Si je décris ces photos, c’est que je ne sais trop que dire de cette période de mon enfance que j’ai vécue mais dont je n’ai que des souvenirs rapportés. Les premiers mois de la vie sont, pourtant, comme l’affirment les psychanalystes, essentiels à la construction d’une personnalité et j’aurais bien besoin qu’un de ces magiciens de la mémoire m’aide à faire ressurgir les souvenirs enfouis car, seul, je suis démuni et perdu devant tant d'absence.

À défaut de pouvoir recourir à une mémoire trop trouée, je dispose, comme avec les quelques photos que j’ai décrite précédemment, de la manie de mon père de ne rien jeter. C’était un archiviste dans l’âme. Le moindre bout de papier, pourvu qu’il porte un signe le rattachant à un moment de nos vie, à une amitié, à un lieu visité lui semblait digne d’être conservé. Ce n’était pas un collectionneur, il n’aurait jamais gardé des timbres parce que c’étaient des timbres, encore moins parce qu’ils pouvaient avoir un jour quelque valeur ; lorsqu’il gardait des timbres c’était parce qu’ils figuraient sur une enveloppe dont l’adresse portait l’écriture d’un ami ou d’un membre de la famille et parce que, dans ce cas, ils indiquaient une date. »
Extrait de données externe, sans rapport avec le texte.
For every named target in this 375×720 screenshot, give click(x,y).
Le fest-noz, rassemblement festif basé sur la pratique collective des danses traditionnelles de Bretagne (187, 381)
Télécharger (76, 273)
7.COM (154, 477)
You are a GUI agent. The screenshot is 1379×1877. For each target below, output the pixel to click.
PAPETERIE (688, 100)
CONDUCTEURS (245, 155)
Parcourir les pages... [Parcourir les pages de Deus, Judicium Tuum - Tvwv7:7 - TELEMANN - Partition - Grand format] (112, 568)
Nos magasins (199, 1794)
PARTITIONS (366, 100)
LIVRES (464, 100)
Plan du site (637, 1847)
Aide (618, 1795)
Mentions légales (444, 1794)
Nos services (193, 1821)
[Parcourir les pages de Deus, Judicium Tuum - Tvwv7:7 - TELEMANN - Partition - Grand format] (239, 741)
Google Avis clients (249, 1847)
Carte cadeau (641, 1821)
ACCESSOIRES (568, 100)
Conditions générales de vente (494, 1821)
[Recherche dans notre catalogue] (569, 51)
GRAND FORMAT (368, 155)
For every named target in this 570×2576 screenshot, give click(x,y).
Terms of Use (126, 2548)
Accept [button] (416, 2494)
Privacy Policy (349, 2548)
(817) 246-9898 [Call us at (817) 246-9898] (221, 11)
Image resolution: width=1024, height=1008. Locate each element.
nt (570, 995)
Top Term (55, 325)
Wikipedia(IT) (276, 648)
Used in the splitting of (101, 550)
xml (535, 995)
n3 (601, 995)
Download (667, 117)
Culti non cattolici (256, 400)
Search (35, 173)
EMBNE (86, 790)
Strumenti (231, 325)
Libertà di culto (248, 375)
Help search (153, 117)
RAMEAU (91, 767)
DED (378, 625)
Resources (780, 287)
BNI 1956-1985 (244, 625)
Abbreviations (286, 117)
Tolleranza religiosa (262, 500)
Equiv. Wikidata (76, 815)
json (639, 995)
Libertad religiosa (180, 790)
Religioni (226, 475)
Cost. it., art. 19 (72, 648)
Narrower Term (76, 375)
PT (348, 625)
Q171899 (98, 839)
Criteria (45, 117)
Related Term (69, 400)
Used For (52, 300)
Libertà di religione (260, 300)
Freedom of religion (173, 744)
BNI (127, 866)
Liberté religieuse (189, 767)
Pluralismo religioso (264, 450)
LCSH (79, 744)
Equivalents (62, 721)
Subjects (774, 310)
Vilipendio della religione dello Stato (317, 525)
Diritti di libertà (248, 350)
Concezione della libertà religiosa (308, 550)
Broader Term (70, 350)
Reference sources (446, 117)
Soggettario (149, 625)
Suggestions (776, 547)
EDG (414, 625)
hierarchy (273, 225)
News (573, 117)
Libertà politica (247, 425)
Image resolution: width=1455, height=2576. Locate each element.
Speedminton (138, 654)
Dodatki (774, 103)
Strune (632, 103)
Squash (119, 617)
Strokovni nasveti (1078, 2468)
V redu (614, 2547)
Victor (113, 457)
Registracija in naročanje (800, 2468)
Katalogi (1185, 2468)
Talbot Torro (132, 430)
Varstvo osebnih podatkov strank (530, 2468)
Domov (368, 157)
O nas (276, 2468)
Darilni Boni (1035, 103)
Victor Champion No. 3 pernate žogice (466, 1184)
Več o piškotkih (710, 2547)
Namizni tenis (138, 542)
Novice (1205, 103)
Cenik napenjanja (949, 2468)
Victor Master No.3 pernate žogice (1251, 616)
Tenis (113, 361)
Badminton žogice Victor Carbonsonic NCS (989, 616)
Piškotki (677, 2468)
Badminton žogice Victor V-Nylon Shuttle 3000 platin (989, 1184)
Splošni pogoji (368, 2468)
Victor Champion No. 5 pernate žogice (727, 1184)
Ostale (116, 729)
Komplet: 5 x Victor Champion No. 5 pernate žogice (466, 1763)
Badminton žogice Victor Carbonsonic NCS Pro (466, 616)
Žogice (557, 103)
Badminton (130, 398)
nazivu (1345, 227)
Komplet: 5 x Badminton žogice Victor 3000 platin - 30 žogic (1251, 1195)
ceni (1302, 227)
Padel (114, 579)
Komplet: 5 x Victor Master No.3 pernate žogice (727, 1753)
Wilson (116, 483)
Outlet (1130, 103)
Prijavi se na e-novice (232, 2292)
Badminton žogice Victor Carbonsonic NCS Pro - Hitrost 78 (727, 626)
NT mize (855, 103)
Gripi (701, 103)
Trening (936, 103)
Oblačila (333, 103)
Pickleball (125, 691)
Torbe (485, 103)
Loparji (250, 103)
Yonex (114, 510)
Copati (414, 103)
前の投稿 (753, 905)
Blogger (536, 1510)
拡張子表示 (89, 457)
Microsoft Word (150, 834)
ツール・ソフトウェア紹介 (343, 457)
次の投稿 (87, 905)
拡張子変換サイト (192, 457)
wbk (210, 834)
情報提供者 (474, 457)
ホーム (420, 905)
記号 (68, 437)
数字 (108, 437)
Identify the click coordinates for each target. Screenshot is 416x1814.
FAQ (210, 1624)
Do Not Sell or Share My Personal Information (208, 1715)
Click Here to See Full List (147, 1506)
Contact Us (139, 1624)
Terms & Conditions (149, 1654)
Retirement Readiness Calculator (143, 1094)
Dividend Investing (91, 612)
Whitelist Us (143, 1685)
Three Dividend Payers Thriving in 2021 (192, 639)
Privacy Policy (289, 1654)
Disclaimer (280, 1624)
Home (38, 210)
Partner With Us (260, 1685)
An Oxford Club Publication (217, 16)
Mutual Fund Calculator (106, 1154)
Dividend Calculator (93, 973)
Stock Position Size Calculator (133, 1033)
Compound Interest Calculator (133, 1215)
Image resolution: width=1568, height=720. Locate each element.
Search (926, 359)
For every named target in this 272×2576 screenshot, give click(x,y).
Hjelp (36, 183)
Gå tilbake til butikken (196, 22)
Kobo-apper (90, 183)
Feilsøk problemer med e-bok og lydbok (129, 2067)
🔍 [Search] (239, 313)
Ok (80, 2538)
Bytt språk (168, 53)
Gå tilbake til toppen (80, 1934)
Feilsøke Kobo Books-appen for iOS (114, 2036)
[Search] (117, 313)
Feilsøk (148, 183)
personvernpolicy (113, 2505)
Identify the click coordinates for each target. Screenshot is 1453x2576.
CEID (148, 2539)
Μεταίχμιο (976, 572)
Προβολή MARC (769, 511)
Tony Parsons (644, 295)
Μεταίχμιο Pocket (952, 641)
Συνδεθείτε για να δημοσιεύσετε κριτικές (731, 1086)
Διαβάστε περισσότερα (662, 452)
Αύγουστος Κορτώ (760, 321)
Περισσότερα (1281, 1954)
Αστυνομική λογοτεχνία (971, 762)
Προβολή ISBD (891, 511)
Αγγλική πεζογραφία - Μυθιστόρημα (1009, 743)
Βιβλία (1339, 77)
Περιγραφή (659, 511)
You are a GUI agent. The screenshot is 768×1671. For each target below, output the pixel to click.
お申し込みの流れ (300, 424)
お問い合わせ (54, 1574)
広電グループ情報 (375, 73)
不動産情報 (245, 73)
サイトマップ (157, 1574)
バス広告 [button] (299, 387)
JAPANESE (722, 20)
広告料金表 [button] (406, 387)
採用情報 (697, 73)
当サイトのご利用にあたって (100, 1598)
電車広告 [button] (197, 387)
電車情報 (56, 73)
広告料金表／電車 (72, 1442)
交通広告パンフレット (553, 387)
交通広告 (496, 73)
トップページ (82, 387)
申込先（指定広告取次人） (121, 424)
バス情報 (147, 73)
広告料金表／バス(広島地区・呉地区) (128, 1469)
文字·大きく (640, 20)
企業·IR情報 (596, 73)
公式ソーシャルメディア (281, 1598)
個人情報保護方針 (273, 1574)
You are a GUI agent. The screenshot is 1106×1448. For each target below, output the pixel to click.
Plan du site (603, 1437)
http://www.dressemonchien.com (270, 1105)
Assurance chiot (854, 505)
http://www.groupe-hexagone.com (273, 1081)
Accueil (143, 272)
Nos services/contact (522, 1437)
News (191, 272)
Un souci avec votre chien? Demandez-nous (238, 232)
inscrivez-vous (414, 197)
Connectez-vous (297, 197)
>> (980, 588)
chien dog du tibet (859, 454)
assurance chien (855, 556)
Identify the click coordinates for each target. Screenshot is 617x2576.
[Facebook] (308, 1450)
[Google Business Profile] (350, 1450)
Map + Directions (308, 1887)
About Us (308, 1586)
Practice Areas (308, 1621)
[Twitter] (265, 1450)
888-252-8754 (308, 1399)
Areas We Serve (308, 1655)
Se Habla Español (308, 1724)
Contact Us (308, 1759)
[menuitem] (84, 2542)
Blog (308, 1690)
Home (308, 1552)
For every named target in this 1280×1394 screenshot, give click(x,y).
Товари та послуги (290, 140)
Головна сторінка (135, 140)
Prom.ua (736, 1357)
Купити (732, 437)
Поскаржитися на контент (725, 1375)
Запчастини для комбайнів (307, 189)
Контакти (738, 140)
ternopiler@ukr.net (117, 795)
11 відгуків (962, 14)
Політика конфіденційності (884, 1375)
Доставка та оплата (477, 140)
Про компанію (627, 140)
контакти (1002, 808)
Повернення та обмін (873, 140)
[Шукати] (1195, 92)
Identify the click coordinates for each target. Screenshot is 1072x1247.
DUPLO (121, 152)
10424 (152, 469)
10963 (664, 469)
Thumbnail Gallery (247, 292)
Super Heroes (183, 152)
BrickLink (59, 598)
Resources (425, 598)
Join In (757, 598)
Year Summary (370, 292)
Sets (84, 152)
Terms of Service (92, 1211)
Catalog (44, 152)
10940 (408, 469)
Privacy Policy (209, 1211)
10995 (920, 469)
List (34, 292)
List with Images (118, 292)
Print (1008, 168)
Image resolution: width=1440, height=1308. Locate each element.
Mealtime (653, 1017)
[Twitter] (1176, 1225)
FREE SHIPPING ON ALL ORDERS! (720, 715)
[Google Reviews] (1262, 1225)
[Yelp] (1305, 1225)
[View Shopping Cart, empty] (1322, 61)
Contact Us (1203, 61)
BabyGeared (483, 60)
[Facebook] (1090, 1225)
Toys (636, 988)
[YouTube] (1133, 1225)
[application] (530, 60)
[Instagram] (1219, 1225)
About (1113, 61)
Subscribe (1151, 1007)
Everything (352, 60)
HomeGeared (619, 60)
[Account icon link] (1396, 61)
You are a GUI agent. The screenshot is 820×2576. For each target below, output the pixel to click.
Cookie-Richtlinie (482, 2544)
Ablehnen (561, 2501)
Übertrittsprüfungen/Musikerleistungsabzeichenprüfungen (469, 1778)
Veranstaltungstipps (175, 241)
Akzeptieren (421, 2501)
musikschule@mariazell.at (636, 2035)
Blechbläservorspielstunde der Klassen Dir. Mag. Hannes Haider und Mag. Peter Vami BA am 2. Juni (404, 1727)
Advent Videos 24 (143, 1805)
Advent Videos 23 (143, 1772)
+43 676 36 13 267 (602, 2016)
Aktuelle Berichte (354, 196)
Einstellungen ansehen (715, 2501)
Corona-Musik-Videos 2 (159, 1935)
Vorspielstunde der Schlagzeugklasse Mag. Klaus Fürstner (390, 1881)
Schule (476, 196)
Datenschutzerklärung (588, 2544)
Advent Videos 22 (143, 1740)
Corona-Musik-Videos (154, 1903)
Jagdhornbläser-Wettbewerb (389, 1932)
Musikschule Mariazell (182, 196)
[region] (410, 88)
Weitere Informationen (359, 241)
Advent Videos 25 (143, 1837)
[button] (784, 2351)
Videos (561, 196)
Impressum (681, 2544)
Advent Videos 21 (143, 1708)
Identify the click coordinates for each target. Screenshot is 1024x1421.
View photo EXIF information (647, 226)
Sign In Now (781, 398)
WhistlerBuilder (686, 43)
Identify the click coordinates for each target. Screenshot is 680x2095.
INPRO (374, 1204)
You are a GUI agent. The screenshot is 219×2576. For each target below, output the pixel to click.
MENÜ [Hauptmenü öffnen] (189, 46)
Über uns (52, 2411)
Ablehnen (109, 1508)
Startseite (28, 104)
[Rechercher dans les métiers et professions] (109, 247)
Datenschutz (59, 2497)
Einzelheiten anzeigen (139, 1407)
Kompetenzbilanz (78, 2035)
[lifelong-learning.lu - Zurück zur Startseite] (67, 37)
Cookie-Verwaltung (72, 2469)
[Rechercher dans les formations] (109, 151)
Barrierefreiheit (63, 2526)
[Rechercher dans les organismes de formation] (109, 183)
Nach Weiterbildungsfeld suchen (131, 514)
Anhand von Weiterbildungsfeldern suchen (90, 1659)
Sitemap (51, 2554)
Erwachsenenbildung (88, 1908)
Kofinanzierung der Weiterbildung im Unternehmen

À partir de cette remarque qui semble d’abord anodine, l’attitude de Maurice Roman change qui s’installe dans une quête active de ses archives. Tout au long de sa vie, plus ou moins consciemment, il a entassé des documents de toute nature dont il se propose de faire connaître à son lecteur les plus importants. Il va désormais s’efforcer à reconstruire son passé.